_PROVIDED TEXT_
━━━━━━━━
It is true: Time waits for no one.

Synology DSs211j

Synology DS211j

My old Synology DS211j that I bought back in 2011 finally showed that it is in its not-so-golden years. With every firmware upgrade the DS211j was becoming slower and slower. File shares were taking minutes to populate, DNS was slow responding – or not at all, logins to the web page were slow – or did not complete. Even ssh connections would time out. The old Marvell Kirkwood 88F6281 at 1.2 GHz. It only has 128 MB of RAM. That is not a lot of horsepower to run the latest Synology DSM 6.1 firmware. In fact, I seem to recall that at 6.0 (or one of the subminor versions) there was a warning that it might cause slowness. Well, there is slowness and then there is s l o w n e s s.

Something had to be done. Both my loving wife and son were not so understanding when they could not connect to Netflix or Youtube (DNS lookups were timing out) and my wife was justifiably concerned when she could not access almost 7 years of digital photos. Quickly (well, not so quick – it took forever) backups to external USB hard disks and to a FreeNAS VM I had set up on my ESXi server were executed.

I have a QNAP NAS that I use for streaming digital media – it seems to do that better than the DS211j, but that might be a result of being a few years younger – but QNAP does not have all of the packages that Synology has; namely: BIND (DNS), etc. Some may suggest looking at other vendors but, in my opinion, Synology’s DSM is one of the best for SOHO (or geek-minded) solutions.

But which Synology model?

Remember, this was basically an “emergency” purchase so it was not like funds had been squirrelled away. I also needed new disks as the 1 TB are somewhat small) even though the “big” stuff like movies and music are on the QNAP) and a few years old. So this was not only the replacement of the NAS but the storage as well.

Synology DS216+II

Synology DS216+II

After doing a few days of reviews and looking at prices the DS216+II was my choice with two new WD Red 2TB drives. Some will ask why not 3 or 4 TB drives but remember: this was not a planned purchase so the budget was tight.

The 216+II has much more horsepower. It has an Intel Celeron N3060 64-bit dual-core at 1.6 GHz with burst up to 2.48 GHz. It as 1 GB of RAM. The RAM is technically non-upgradeable but there are sites that document the process of how to upgrade the RAM to 4 GB. It is not that the RAM is soldered to the motherboard, it is standard laptop RAM, but it is buried under everything so that entails a more-or-less full disassembly of the NAS. NOTE: This will void your warranty!

I can also use an external drive array such as the DX513 using the eSATA port to increase space if I need it. Some would say that the DS716+II would be a better option as it would let me span the RAID array across the external enclosure (more RAM, faster CPU, too). But, in thinking about it, this is an eSATA connection and I would not want to trust that to spanning the array. Lose the connection and bad things can happen.

Okay, that was decided. Orders placed. Now, how to migrate the data?

Google is not always your friend; the search results kept returning how to migrate for DSM 5.x. DSM 6.x is the current version. After some searches on Synology’s site I found the information. (It is here if anyone is looking: How to migrate between Synology NAS (DSM 6.0 and later)). The interesting thing is that it allows you to migrate architectures by swapping the drives to the new NAS – ARM-to-x64. However, after thinking about it that is not the way I decided to go.

Why?

  • The DS211j has had firmware updates for the last six years; what “junk” was lying around is a big question
  • I have modified the configuration files over the past six years so there could be some “strange” things happening during the migration
  • I had new disks – so why would I want to migrate then upgrade the volumes?
━━━━━━━━
_DATA EXTRACT_
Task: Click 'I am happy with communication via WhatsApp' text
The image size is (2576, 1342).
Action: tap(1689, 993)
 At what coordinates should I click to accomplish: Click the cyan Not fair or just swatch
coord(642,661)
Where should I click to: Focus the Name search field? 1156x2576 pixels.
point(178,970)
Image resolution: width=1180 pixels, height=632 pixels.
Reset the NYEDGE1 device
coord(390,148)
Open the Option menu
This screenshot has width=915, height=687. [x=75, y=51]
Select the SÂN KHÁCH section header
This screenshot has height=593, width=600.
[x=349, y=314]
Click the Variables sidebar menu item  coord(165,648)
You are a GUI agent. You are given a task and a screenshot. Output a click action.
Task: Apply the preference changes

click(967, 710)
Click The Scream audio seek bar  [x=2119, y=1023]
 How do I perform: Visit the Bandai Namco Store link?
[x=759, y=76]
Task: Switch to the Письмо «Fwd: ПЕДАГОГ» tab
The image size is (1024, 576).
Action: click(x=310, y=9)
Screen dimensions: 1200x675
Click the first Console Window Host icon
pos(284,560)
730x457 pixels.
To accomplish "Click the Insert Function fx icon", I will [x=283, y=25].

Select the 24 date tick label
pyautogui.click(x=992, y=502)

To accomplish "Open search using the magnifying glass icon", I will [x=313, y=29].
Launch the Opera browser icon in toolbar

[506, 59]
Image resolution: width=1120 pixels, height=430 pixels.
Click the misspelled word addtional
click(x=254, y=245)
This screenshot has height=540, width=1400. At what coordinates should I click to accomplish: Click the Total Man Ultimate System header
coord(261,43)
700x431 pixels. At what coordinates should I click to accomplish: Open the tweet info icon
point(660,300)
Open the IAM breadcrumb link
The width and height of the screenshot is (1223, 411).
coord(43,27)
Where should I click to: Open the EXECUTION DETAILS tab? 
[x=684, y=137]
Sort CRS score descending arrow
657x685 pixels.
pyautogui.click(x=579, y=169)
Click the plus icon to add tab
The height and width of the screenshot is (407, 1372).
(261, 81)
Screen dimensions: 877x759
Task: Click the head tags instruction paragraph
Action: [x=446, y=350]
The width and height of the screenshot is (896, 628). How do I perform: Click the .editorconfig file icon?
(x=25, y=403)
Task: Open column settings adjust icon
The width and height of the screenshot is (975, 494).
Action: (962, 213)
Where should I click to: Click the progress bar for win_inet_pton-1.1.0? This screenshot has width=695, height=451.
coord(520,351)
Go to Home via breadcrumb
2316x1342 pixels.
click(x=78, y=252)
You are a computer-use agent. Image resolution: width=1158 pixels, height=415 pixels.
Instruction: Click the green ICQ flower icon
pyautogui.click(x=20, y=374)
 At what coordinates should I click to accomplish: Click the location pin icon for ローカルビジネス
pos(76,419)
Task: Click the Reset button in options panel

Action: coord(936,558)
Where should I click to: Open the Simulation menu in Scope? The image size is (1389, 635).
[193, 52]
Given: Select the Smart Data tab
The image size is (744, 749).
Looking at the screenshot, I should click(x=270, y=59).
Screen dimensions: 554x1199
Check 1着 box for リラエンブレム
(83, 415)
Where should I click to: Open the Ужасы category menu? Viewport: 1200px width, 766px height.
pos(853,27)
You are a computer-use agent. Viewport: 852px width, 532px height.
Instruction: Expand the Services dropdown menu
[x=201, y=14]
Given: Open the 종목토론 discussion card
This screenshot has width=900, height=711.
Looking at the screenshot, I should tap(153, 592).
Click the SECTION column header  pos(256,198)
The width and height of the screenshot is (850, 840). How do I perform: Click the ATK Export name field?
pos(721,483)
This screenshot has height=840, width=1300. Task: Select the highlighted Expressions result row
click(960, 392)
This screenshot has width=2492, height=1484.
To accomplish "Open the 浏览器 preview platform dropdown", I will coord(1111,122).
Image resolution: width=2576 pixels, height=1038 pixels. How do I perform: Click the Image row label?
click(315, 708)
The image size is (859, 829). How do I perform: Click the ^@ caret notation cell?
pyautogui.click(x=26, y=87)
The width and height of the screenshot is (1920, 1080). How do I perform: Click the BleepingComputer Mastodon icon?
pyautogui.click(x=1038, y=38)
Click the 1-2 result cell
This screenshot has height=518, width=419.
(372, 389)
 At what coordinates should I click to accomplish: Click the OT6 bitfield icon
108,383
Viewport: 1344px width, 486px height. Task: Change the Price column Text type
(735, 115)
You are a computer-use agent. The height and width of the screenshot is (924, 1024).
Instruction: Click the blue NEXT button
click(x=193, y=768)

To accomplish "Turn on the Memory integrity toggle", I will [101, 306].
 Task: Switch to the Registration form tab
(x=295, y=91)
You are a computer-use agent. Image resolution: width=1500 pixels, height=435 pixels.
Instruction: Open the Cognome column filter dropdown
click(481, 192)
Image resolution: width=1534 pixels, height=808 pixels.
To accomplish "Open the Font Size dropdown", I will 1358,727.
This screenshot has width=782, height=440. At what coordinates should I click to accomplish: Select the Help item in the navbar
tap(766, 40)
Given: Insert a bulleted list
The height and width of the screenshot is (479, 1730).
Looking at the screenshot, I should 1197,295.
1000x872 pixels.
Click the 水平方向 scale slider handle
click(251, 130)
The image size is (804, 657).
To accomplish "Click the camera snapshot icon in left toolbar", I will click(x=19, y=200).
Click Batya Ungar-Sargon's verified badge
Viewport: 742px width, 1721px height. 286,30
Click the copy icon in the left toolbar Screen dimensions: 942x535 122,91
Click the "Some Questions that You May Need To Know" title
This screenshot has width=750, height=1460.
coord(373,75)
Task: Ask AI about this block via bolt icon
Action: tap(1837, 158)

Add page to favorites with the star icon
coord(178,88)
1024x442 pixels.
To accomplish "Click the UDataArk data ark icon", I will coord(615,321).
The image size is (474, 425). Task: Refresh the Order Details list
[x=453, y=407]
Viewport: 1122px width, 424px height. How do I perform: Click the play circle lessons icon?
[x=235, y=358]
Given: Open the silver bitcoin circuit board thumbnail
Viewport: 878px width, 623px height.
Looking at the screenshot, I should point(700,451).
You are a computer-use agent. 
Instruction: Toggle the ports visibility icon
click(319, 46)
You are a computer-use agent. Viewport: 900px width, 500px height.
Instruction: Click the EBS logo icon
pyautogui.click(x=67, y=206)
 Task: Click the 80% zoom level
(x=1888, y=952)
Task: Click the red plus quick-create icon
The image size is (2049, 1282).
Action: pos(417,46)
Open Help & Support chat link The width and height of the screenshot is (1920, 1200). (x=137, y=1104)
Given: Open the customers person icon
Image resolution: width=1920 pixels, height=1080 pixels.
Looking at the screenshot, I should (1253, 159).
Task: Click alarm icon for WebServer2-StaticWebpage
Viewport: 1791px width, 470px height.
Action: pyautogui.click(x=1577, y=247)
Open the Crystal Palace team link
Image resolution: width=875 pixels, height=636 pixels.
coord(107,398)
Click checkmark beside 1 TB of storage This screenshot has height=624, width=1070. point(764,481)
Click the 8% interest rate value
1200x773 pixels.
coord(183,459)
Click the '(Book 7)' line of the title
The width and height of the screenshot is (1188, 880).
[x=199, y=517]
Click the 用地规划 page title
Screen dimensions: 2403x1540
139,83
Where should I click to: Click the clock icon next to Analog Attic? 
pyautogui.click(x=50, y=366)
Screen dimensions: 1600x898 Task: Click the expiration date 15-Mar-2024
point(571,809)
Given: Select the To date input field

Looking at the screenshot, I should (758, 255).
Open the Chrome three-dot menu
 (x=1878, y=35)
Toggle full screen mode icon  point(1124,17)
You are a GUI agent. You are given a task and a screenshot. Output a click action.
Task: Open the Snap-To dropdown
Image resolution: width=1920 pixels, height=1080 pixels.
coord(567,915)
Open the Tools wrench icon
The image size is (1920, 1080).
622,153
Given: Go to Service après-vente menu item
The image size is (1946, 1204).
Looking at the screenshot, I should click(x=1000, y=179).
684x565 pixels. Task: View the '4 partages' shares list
━━━━━━━━
_STATED TASK 1_
Using the Synology NAS text, answer:
(a) How much RAM does the DS211j have?
(b) Which drives were bought along with the DS216+II?
(c) Through which port can an external drive array such as the DX513 be connected?
_STATED TASK 2_
Echo, word for word, the Synology NAS text between "I can also use" and "migrate the data?", inclusive.

_CORRECT RESPONSE 1_
(a) 128 MB
(b) Two new WD Red 2TB drives
(c) The eSATA port

_CORRECT RESPONSE 2_
I can also use an external drive array such as the DX513 using the eSATA port to increase space if I need it. Some would say that the DS716+II would be a better option as it would let me span the RAID array across the external enclosure (more RAM, faster CPU, too). But, in thinking about it, this is an eSATA connection and I would not want to trust that to spanning the array. Lose the connection and bad things can happen.

Okay, that was decided. Orders placed. Now, how to migrate the data?